The celebrity image is persistent. Bidders on eBay have until Sunday to snap up a January newspaper feature on the Aga Khan's pending divorce, after nearly seven years of marriage, from the German-born Begum, or princess. Gabriele zu Leiningen is a former pop singer turned princess, with a law degree to boot. She gave birth to a son, Aly, in 2000. According to the article on offer, she is said to have threatened, "Give me a £500 million divorce . . . or I'll ask the taxman to probe your finances." Before the ink was dry, a competing tabloid had debunked the story.
The Aga Khan has three children from his first marriage to the British-born Sarah Croker-Poole. After their divorce in 1995, she retained her title as Princess Salimah but sold her jewels at Christie's for $27.7 million.
The Aga Khan with National Building Museum Chair Carolyn Schwenker Brody, above, before receiving the fifth Vincent Scully Prize at the museum last night for his decades-long efforts to reenergize design in the Islamic world and to preserve historic sites. At left, the prince chats with Scully and his wife, Catherine Lynn.
(Photos Lucian Perkins -- The Washington Post)
The Aga Khans are legendary as horse owners, though a spokeswoman plays down the current imam's interest as "the least of his priorities."
According to the Aga Khan Studs Web site, his Aiglemont estate includes "108 boxes, divided into six barns . . . situated in a wonderfully tranquil atmosphere. It is an ideal setting to train horses who perform their daily exercise on gallops that are known by the name 'Les Aigles.' "
From the Web site fans can send an e-postcard from the historic Irish property (1,500 acres) from which his most famous horse, Shergar, was kidnapped in 1983. After winning the English Derby by 10 lengths and the Irish Derby by four, Shergar had been retired to the Aga Khan's stud farm and insured for 10 million pounds. The horse disappeared a year later, rumored to be a victim of the Irish Republican Army. The Web site makes the point that the Aga Khan "refused to blame the many for the misdeeds of the few" and retained his breeding operation in County Kildare.
No official spokesman would hazard a guess at the current Aga Khan's wealth, either personal (the tabloids crow about $1.5 billion) or as a business entity supported by tithes and investments. But one suggested that in light of the wealth amassed by modern tycoons like Bill Gates, there is probably a need to "downsize the myth" about the Aga Khan's holdings.

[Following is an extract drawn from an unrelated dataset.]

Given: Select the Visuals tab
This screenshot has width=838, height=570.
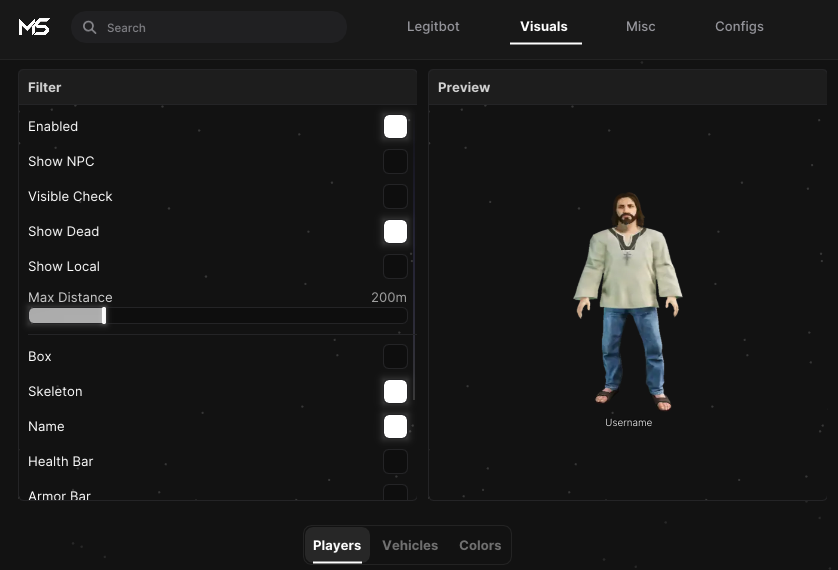Looking at the screenshot, I should pyautogui.click(x=544, y=27).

"Of course, he's not a poor man," the aide says, stressing that "it's what he does with his money" that matters.
At yesterday's roundtable in the Mandarin Oriental hotel in Washington, the Aga Khan wore banker's gray and spoke in the soft, modulated voice of a diplomat using the arcane vocabulary of international development agencies.

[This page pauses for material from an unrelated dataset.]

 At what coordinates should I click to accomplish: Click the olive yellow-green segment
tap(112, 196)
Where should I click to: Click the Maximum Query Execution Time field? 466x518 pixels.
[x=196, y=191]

"Civil society is the most urgent single goal," he said. Nuclear war and the spread of HIV-AIDS are his biggest fears. He was adamant about the need for a "pluralistic" society.
As if to discount expectations, and rumors of fabled wealth, he cautioned that, "In terms of the world's needs, we're a drop in the ocean."
The primary vehicle for his efforts is the Aga Khan Trust for Culture. The Aga Khan Program for Islamic Architecture at Harvard University and Massachusetts Institute of Technology has educated a generation of architects, planners, teachers and researchers, most from the Islamic world, since 1979. The Aga Khan Award for Architecture, given every three years, is credited with generating a rebirth of Islamic architecture in a skyscraper age. Among last year's recipients was Argentina-born architect Cesar Pelli, whose Petronas Towers in Kuala Lumpur provide a dynamic example of Islamic aesthetics and 21st-century skyscraper technology.
Tomorrow, after the Aga Khan's rare public appearance here, he'll be off to Ottawa, where Ismaili Muslims who fled Uganda during Idi Amin's regime are establishing what spokesmen describe as a "global center for pluralism."
"A lot of people talk about diversity," says one. "The Aga Khan recognizes that the world is a multifaceted place. He operates with the basic belief that the world is a better place for it."